「漂泊のアーレント 戦場のヨナス ふたりの二十世紀 ふたつの旅路」 著 戸谷洋志 百木漠

「漂泊のアーレント 戦場のヨナス ふたりの二十世紀 ふたつの旅路」 
著 戸谷洋志 百木漠

親友同士であった政治思想家のハンナ・アーレントと哲学者のハンス・ヨナスの関係に焦点を当てた本ですね。
それぞれの研究者が共著で書いているので、内容がとても濃く、非常に興味が持てる本でした。本の構成として、それぞれの幼少期から青春期、ナチスによる迫害とドイツ脱出を経て晩年へとナラティブに書かれているので、こういう状況の中で、だからこそこうした思想が生まれたのかと読んでいてとてもわかりやすかったです。

ハンナ・アーレントについては、個人的には比較的よく知っていました。
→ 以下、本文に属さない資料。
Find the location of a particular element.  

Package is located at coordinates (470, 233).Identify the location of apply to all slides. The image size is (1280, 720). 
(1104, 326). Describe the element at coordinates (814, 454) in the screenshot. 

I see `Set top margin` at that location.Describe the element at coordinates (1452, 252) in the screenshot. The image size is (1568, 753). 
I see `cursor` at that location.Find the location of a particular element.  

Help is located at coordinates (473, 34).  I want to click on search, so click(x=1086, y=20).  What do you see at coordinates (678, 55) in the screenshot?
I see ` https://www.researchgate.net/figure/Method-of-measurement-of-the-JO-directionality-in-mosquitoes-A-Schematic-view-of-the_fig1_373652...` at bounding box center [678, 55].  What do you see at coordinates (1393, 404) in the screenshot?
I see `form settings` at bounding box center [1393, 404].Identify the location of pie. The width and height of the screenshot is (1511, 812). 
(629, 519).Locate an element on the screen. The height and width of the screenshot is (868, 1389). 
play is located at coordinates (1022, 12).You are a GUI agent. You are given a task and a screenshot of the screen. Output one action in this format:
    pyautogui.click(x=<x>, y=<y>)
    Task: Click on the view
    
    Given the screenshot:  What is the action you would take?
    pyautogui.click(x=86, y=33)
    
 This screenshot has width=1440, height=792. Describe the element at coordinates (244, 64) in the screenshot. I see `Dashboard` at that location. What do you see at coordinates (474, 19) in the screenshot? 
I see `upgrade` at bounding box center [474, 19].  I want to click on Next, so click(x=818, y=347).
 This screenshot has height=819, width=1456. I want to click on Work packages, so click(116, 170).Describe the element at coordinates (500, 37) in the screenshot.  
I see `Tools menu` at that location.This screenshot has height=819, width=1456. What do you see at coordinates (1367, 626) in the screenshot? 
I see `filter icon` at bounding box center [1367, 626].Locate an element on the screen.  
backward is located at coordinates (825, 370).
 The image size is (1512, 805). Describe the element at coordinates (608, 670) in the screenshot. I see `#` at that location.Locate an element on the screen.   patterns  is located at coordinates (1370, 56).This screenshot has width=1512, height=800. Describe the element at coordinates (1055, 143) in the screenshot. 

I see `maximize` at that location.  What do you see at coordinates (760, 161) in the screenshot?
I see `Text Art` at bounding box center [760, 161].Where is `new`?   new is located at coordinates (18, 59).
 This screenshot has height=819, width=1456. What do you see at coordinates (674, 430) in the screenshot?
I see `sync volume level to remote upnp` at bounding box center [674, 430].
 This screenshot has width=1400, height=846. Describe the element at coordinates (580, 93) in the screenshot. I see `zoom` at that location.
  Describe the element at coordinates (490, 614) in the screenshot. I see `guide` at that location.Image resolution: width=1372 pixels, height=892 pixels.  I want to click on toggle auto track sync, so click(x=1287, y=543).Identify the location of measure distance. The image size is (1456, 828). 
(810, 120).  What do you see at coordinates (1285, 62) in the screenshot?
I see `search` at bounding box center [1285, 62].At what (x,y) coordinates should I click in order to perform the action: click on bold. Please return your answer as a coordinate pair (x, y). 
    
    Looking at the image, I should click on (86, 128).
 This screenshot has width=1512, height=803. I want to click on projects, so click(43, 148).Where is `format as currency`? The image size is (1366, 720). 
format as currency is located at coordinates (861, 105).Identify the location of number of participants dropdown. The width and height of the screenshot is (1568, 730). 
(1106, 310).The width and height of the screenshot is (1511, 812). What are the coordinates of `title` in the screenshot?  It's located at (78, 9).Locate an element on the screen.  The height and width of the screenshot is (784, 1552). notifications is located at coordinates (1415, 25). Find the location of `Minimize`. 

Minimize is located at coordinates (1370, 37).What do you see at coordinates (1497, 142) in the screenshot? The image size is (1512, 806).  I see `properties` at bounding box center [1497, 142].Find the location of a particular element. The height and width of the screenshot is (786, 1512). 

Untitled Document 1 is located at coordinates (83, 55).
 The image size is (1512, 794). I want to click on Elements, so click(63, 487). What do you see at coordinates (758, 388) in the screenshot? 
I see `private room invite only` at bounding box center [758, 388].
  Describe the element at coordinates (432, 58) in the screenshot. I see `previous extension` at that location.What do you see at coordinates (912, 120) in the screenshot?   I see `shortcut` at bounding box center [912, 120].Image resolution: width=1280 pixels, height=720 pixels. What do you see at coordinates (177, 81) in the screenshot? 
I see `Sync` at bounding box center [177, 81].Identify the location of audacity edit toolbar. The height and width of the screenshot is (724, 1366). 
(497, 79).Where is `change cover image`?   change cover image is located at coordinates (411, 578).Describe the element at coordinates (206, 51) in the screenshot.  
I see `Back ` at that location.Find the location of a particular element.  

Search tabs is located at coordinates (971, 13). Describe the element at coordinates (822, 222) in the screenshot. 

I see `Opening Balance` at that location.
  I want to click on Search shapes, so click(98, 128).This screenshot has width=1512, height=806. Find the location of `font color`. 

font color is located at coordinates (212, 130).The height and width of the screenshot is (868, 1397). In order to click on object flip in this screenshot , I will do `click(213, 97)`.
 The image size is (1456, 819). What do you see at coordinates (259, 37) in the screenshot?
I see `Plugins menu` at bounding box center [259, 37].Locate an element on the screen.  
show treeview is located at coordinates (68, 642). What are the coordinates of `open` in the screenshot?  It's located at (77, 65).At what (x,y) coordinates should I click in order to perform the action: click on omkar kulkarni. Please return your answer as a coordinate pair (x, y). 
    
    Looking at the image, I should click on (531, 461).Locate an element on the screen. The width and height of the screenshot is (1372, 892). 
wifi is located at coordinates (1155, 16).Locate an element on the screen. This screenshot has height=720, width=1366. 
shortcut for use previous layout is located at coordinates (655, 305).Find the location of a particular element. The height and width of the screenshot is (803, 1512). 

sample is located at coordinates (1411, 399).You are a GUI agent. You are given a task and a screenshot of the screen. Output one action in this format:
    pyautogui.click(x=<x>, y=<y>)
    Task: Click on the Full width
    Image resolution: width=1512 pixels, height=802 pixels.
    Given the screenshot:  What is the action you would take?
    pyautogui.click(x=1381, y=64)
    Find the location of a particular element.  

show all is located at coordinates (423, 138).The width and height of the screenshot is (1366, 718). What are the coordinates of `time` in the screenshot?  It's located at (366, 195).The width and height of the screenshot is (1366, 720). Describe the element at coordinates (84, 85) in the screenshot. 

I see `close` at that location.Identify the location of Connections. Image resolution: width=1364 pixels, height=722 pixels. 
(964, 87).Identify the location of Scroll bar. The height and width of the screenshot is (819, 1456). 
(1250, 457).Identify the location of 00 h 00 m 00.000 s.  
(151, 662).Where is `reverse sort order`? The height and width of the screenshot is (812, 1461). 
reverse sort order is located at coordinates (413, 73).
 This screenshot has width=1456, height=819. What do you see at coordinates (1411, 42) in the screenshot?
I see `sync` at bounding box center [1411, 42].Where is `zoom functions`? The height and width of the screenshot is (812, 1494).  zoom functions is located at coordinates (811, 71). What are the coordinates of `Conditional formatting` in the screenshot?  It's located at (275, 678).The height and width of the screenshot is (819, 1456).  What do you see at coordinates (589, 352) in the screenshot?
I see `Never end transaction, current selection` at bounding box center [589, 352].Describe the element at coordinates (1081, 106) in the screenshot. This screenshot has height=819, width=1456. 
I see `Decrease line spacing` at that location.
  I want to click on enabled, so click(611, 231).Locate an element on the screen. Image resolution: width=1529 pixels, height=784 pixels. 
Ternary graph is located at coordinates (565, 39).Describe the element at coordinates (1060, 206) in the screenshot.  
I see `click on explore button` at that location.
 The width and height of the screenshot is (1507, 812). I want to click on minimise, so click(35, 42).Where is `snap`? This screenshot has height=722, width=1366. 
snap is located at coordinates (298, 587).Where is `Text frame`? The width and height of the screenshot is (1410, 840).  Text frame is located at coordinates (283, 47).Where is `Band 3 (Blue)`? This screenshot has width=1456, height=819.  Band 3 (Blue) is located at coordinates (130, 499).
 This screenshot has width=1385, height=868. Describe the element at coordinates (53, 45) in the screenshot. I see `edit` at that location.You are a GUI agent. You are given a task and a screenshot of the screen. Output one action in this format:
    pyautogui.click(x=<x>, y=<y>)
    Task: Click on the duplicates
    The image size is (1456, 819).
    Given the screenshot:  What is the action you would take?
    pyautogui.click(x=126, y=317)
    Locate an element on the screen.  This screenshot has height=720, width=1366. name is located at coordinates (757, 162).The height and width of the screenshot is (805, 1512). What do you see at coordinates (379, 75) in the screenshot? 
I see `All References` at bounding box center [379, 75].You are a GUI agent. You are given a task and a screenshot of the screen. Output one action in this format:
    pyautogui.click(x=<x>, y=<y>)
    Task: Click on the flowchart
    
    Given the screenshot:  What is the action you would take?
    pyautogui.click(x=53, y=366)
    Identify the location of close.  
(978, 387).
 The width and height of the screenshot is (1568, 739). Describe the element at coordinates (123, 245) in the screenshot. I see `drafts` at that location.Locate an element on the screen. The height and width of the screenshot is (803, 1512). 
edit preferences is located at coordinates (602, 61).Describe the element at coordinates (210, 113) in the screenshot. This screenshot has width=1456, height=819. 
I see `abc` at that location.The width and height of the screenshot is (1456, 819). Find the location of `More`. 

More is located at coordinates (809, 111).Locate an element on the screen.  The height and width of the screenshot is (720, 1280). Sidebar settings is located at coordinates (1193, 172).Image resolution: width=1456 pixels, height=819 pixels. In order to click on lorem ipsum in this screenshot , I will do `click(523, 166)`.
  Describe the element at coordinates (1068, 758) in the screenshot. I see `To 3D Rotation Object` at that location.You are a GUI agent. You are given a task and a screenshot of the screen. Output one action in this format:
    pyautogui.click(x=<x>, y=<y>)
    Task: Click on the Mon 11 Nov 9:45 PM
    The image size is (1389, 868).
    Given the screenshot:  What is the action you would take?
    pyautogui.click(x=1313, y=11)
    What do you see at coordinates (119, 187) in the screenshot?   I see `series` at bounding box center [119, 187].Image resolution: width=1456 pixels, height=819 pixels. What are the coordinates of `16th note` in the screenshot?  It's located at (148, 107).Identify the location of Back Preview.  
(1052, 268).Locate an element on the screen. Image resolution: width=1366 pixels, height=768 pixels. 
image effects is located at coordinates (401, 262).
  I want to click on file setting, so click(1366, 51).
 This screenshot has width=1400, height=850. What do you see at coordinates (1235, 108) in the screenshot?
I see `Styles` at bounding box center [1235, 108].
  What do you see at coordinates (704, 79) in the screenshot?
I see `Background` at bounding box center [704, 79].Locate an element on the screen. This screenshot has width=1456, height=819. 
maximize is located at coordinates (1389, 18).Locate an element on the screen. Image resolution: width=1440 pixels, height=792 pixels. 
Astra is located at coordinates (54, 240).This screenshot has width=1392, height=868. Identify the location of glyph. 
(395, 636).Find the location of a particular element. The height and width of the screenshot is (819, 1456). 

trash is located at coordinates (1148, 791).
労働・仕事・活動の話とか、公的領域と私的領域の話とかはそれなりに頭に入っていましたし、「全体主義の起源」や「人間の条件」なども解説本を読んでいたので、もちろんよく知っていました。
ただ同時代を生きていたわけではないので、どうしても知識が後付けになってしまい、このように時系列に思想の変化を話してもらえると、体系的にハンナ・アーレントの考え方が浮かび上がってくるので、非常に興味深く読めました。

実際に何年か前に、「イェルサレムのアイヒマン」を読んだときには、現代の日本人のわたしにとっては至極真っ当な考察に思えて何ゆえにそこまでユダヤ人に叩かれたのだろうと、そこの部分の感覚は理解し難いところはあったのですが、こうして歴史の文脈の中で位置づけられると、ハッキリとわかりますね。

ハンス・ヨナスについては、この本を読むまでは正直知らない人だったのですが、アーレントとの比較で読んでいくうちにかなり興味深い人物だということがわかりました。
激動の時代の中で、アーレントとはまた違った経験を重ね、ユダヤ人やイスラエルという出自に対する悩みを浸潤していく中で、アーレントと同じく、「出生」に希望を抱くようになりながらも、技術革新によって人間性が失われていくことに関して高い危機感を抱くようになっていったことに驚きました。
ヨナスやアーレントが危惧している世界はすでに今わたしたちの目の前で起こっている世界なんですよね。
奇しくも同じユダヤ人である「サピエンス全史」で有名なユヴァル・ノア・ハラリ氏が訴えているアルゴリズムによって支配されている人間の現状そのものなんです。
アーレントはさらに人間が技術革新に取り込まれると、社会は全体主義に向かうといったています。
それは、今の中国の状況を見ればその通りだということがもはや明確ですね。
そしてその辺りのことがあるからこそ、今この時代にこの本が刊行された理由なのだと思います。

いやあ、数十年前に今のこの状況を予見しているとは、さすがに修羅場を経験しながらも考えに考え抜いた人たちは、違いますね。